:: Pixel coordinate grounding data ::
▼
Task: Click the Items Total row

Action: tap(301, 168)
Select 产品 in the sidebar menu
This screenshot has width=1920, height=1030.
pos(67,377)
▲
Only an exact transcription of all the entries will do.

:: ANSWER SPACE ::
Task: Click the Items Total row

Action: tap(301, 168)
Select 产品 in the sidebar menu
This screenshot has width=1920, height=1030.
pos(67,377)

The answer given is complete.